- **ASSIGNMENT**
Could you reproduce every entry that follows, exactly as shown?

(Collection entries)
———

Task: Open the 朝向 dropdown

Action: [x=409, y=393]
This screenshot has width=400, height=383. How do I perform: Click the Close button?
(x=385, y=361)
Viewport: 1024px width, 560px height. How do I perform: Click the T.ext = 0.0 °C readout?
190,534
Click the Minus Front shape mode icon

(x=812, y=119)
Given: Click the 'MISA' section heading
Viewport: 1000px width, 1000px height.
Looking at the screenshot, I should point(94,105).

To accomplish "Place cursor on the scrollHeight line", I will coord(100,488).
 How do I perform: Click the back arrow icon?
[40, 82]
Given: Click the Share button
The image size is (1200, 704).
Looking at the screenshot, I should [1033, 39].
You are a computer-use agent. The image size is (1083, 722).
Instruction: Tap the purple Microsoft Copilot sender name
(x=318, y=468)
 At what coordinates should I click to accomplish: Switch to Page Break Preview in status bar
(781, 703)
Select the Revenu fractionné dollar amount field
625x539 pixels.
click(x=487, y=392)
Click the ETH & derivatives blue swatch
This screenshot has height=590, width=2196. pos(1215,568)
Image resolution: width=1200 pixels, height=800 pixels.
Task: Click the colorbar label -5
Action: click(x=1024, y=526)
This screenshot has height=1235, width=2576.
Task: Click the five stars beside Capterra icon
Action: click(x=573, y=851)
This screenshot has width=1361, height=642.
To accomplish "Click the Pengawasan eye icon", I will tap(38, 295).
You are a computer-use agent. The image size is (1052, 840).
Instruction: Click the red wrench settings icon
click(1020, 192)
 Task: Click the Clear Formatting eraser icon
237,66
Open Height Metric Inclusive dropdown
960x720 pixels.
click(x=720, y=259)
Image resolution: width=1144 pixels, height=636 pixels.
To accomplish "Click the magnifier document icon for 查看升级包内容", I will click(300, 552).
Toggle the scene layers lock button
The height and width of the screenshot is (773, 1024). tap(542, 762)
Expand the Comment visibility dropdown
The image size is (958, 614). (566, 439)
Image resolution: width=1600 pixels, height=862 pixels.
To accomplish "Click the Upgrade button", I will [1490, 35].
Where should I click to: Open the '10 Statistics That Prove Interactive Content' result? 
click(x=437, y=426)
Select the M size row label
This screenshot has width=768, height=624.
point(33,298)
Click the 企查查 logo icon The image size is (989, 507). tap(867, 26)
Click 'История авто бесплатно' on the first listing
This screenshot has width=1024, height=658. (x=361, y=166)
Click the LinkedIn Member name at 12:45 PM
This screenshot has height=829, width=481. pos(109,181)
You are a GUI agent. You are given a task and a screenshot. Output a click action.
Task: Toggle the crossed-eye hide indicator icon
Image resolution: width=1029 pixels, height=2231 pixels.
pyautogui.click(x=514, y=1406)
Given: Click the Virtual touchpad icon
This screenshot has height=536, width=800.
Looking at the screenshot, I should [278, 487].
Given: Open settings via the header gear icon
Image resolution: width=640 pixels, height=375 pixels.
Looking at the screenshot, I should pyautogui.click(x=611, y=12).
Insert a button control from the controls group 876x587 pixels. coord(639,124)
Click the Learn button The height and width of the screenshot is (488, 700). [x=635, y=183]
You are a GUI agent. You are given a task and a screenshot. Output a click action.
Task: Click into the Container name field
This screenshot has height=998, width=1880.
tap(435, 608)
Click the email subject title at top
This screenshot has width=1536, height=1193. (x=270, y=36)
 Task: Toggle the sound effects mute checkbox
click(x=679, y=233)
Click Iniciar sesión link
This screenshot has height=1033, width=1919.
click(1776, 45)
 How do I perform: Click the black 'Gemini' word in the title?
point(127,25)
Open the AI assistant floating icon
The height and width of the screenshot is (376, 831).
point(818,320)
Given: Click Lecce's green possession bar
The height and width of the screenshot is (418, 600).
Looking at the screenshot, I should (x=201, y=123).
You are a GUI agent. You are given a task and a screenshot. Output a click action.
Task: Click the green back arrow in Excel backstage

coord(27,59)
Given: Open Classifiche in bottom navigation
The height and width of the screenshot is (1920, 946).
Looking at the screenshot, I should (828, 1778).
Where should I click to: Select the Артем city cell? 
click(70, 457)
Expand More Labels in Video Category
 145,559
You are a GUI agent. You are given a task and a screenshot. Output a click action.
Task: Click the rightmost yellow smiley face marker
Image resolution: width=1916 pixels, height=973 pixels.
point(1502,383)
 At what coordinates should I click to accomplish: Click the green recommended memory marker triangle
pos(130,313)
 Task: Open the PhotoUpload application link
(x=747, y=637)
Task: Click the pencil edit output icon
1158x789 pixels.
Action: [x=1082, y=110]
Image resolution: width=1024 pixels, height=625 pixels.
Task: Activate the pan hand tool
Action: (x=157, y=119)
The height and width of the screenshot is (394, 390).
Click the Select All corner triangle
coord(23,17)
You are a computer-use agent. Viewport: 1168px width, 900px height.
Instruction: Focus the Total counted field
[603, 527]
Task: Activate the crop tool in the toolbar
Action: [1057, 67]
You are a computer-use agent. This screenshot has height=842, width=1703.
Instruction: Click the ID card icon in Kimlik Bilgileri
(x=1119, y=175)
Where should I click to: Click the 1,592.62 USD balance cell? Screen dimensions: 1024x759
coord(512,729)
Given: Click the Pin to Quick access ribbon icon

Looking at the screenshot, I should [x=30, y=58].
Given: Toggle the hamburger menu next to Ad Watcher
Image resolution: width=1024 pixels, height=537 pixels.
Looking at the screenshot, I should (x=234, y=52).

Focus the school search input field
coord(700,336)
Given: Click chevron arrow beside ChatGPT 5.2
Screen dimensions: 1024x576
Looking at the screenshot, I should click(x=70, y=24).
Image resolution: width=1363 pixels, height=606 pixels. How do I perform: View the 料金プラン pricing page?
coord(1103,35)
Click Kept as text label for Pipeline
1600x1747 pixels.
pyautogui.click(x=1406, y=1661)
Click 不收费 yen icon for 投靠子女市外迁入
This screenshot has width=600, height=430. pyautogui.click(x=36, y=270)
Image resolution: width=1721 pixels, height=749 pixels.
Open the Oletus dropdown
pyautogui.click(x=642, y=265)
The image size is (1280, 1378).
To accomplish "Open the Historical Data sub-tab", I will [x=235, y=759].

———

- **RESULT FOR THIS EXERCISE**
Task: Open the 朝向 dropdown

Action: [x=409, y=393]
This screenshot has width=400, height=383. How do I perform: Click the Close button?
(x=385, y=361)
Viewport: 1024px width, 560px height. How do I perform: Click the T.ext = 0.0 °C readout?
190,534
Click the Minus Front shape mode icon

(x=812, y=119)
Given: Click the 'MISA' section heading
Viewport: 1000px width, 1000px height.
Looking at the screenshot, I should point(94,105).

To accomplish "Place cursor on the scrollHeight line", I will coord(100,488).
 How do I perform: Click the back arrow icon?
[40, 82]
Given: Click the Share button
The image size is (1200, 704).
Looking at the screenshot, I should [1033, 39].
You are a computer-use agent. The image size is (1083, 722).
Instruction: Tap the purple Microsoft Copilot sender name
(x=318, y=468)
 At what coordinates should I click to accomplish: Switch to Page Break Preview in status bar
(781, 703)
Select the Revenu fractionné dollar amount field
625x539 pixels.
click(x=487, y=392)
Click the ETH & derivatives blue swatch
This screenshot has height=590, width=2196. pos(1215,568)
Image resolution: width=1200 pixels, height=800 pixels.
Task: Click the colorbar label -5
Action: click(x=1024, y=526)
This screenshot has height=1235, width=2576.
Task: Click the five stars beside Capterra icon
Action: click(x=573, y=851)
This screenshot has width=1361, height=642.
To accomplish "Click the Pengawasan eye icon", I will tap(38, 295).
You are a computer-use agent. The image size is (1052, 840).
Instruction: Click the red wrench settings icon
click(1020, 192)
 Task: Click the Clear Formatting eraser icon
237,66
Open Height Metric Inclusive dropdown
960x720 pixels.
click(x=720, y=259)
Image resolution: width=1144 pixels, height=636 pixels.
To accomplish "Click the magnifier document icon for 查看升级包内容", I will click(300, 552).
Toggle the scene layers lock button
The height and width of the screenshot is (773, 1024). tap(542, 762)
Expand the Comment visibility dropdown
The image size is (958, 614). (566, 439)
Image resolution: width=1600 pixels, height=862 pixels.
To accomplish "Click the Upgrade button", I will [1490, 35].
Where should I click to: Open the '10 Statistics That Prove Interactive Content' result? 
click(x=437, y=426)
Select the M size row label
This screenshot has width=768, height=624.
point(33,298)
Click the 企查查 logo icon The image size is (989, 507). tap(867, 26)
Click 'История авто бесплатно' on the first listing
This screenshot has width=1024, height=658. (x=361, y=166)
Click the LinkedIn Member name at 12:45 PM
This screenshot has height=829, width=481. pos(109,181)
You are a GUI agent. You are given a task and a screenshot. Output a click action.
Task: Toggle the crossed-eye hide indicator icon
Image resolution: width=1029 pixels, height=2231 pixels.
pyautogui.click(x=514, y=1406)
Given: Click the Virtual touchpad icon
This screenshot has height=536, width=800.
Looking at the screenshot, I should [278, 487].
Given: Open settings via the header gear icon
Image resolution: width=640 pixels, height=375 pixels.
Looking at the screenshot, I should pyautogui.click(x=611, y=12).
Insert a button control from the controls group 876x587 pixels. coord(639,124)
Click the Learn button The height and width of the screenshot is (488, 700). [x=635, y=183]
You are a GUI agent. You are given a task and a screenshot. Output a click action.
Task: Click into the Container name field
This screenshot has height=998, width=1880.
tap(435, 608)
Click the email subject title at top
This screenshot has width=1536, height=1193. (x=270, y=36)
 Task: Toggle the sound effects mute checkbox
click(x=679, y=233)
Click Iniciar sesión link
This screenshot has height=1033, width=1919.
click(1776, 45)
 How do I perform: Click the black 'Gemini' word in the title?
point(127,25)
Open the AI assistant floating icon
The height and width of the screenshot is (376, 831).
point(818,320)
Given: Click Lecce's green possession bar
The height and width of the screenshot is (418, 600).
Looking at the screenshot, I should (x=201, y=123).
You are a GUI agent. You are given a task and a screenshot. Output a click action.
Task: Click the green back arrow in Excel backstage

coord(27,59)
Given: Open Classifiche in bottom navigation
The height and width of the screenshot is (1920, 946).
Looking at the screenshot, I should (828, 1778).
Where should I click to: Select the Артем city cell? 
click(70, 457)
Expand More Labels in Video Category
 145,559
You are a GUI agent. You are given a task and a screenshot. Output a click action.
Task: Click the rightmost yellow smiley face marker
Image resolution: width=1916 pixels, height=973 pixels.
point(1502,383)
 At what coordinates should I click to accomplish: Click the green recommended memory marker triangle
pos(130,313)
 Task: Open the PhotoUpload application link
(x=747, y=637)
Task: Click the pencil edit output icon
1158x789 pixels.
Action: [x=1082, y=110]
Image resolution: width=1024 pixels, height=625 pixels.
Task: Activate the pan hand tool
Action: (x=157, y=119)
The height and width of the screenshot is (394, 390).
Click the Select All corner triangle
coord(23,17)
You are a computer-use agent. Viewport: 1168px width, 900px height.
Instruction: Focus the Total counted field
[603, 527]
Task: Activate the crop tool in the toolbar
Action: [1057, 67]
You are a computer-use agent. This screenshot has height=842, width=1703.
Instruction: Click the ID card icon in Kimlik Bilgileri
(x=1119, y=175)
Where should I click to: Click the 1,592.62 USD balance cell? Screen dimensions: 1024x759
coord(512,729)
Given: Click the Pin to Quick access ribbon icon

Looking at the screenshot, I should [x=30, y=58].
Given: Toggle the hamburger menu next to Ad Watcher
Image resolution: width=1024 pixels, height=537 pixels.
Looking at the screenshot, I should (x=234, y=52).

Focus the school search input field
coord(700,336)
Given: Click chevron arrow beside ChatGPT 5.2
Screen dimensions: 1024x576
Looking at the screenshot, I should click(x=70, y=24).
Image resolution: width=1363 pixels, height=606 pixels. How do I perform: View the 料金プラン pricing page?
coord(1103,35)
Click Kept as text label for Pipeline
1600x1747 pixels.
pyautogui.click(x=1406, y=1661)
Click 不收费 yen icon for 投靠子女市外迁入
This screenshot has width=600, height=430. pyautogui.click(x=36, y=270)
Image resolution: width=1721 pixels, height=749 pixels.
Open the Oletus dropdown
pyautogui.click(x=642, y=265)
The image size is (1280, 1378).
To accomplish "Open the Historical Data sub-tab", I will [x=235, y=759].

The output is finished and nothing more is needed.